The Pelican Shakespeare series is a collection I’ve fell in love with at first sight. For these electrifying covers, Waldia was awarded a Gold Medal from the Society of Illustrators.

Bianca Oggiano

Bianca is a Shillington graduate and a practitioner in graphic design. Originally from Milan, in Italy, she is currently based in London.

Nina Cosford

Nina Cosford is a London-based illustrator who has worked for companies such as Nokia, Bloomberg, House of Illustration, The Foundling Museum and more.

Matthias Wentink

Matthias Wentink created a series of icons for both Amsterdam and Rotterdam as part of a proposal for a city branding project.

Massimo Vignelli

Vignelli was an Italian designer, considered to be one of the greatest of our time, best known for designing an iconic yet controversial version of the New York City subway map in 1970.

Alex Foster

Alex has worked for clients such as Roald Dahl, the Evening Standard, Air Canada, American Express, Airbnb, M&S and more. He graduated in 2013 from Middlesex University and won a World Illustration Award in 2015.

Ingela Peterson Arrhenius

Ingela is a Sweden-based illustrator with a very naive style. She has been commissioned for creating print patterns for fabrics, wallpaper, stationery, as well as packaging, product design, home accessories and toys.

Picasso: Linocuts

Photo by my friend, Erika Ivanova

Picasso: Linocuts from the British Museum is an exhibition developed by the The Herbert Art Gallery & Museum, which explores the artist’s expressive and experimental works with linocut techniques. Produced when Picasso was over eighty years old, “Still Life under the Lamp”, “Jacqueline Reading” and “Nude Woman at the Spring” highlight his skilful yet risky approach.

Picasso being one of my favourite artists of the 20th century, I knew I would very much like this exhibition. However, I was disappointed to notice how limited the display was, consisting of pretty much only three examples of this artist’s linocuts experiments. There was simply not much to see there.

Apart from that, the space where the linocuts were displayed did not do them great justice, in my opinion. Instead of an art gallery, I rather felt I was in a Science museum, learning the steps to achieve a certain outcome. Perhaps that was exactly what the curator intended; but however interesting it was, as a student, to understand the processes behind each piece, the way in which they were presented didn’t feel very inspiring.

Coventry Biennial

What can Coventry offer the world? What can the world offer Coventry?
And how does the international centre of peace and reconciliation respond to rising injustice, fear, misundertanding and hatred around the world?” 

The inaugural Coventry Biennial intends to answer these questions through contemporary art, in the form of artworks, exhibitions and activities.
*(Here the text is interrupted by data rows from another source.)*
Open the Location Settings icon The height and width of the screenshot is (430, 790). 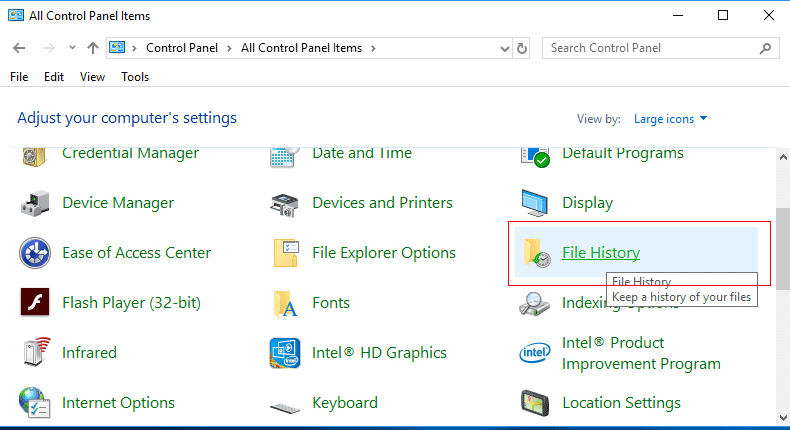point(536,403)
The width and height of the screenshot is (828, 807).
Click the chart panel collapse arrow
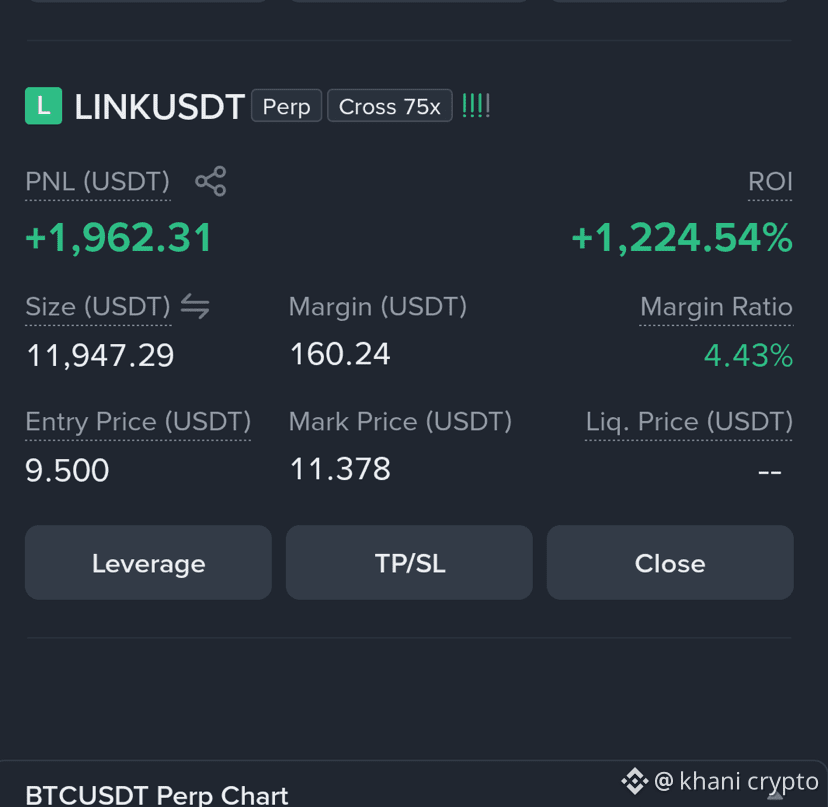pos(775,796)
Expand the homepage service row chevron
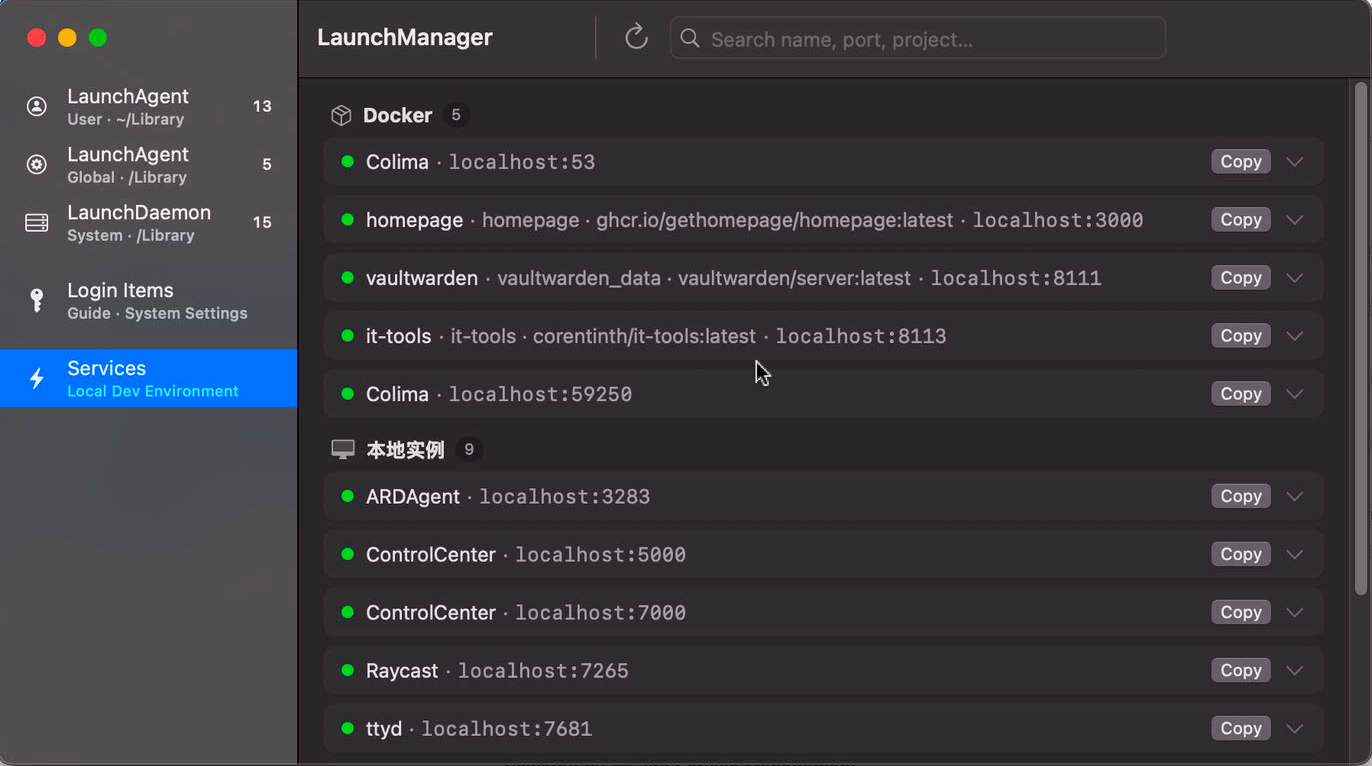The image size is (1372, 766). tap(1295, 220)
Local artists, their colleagues from the wider region and some of the leading international practitioners contemplate the future in its many possible shapes, sizes and perspectives through a dual lens – that of this historic phoenix of a city, and the works of artists from other cultures, times and walks of life.
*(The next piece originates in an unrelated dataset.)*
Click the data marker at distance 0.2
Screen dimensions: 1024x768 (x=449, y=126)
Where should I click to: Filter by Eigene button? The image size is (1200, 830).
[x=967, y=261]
According to the artist and festival director Ryan Hughes, Coventry needs the biennial to bring the visual arts to the forefront of the city’s cultural offer.“The city has a rich history of visual art but perhaps in recent times there has been more focus on performance and music.” This is particularly important at the moment, as Coventry is one of the cities shortlisted for City of Culture 2021, and the city council has published a new 10 year strategy for cultural growth and support.

The biennial aims to be a vehicle for driving that support towards visual artists in the city and region, and for educating audiences in Coventry around their own visual heritage through engagement with contemporary practices.

Photo of The Herbert Art Gallery & Museum by my friend Erika Ivanova

As for my own experience of the festival, I have a lot of mixed feelings. I will be posting reviews of some of the exhibitions we visited later on. For now, I must say we found the whole thing a bit frustrating  – although most spaces were meant to be open until 6pm, we found many closed before that time, making it impossible for us to visit all the exhibitions we intended to.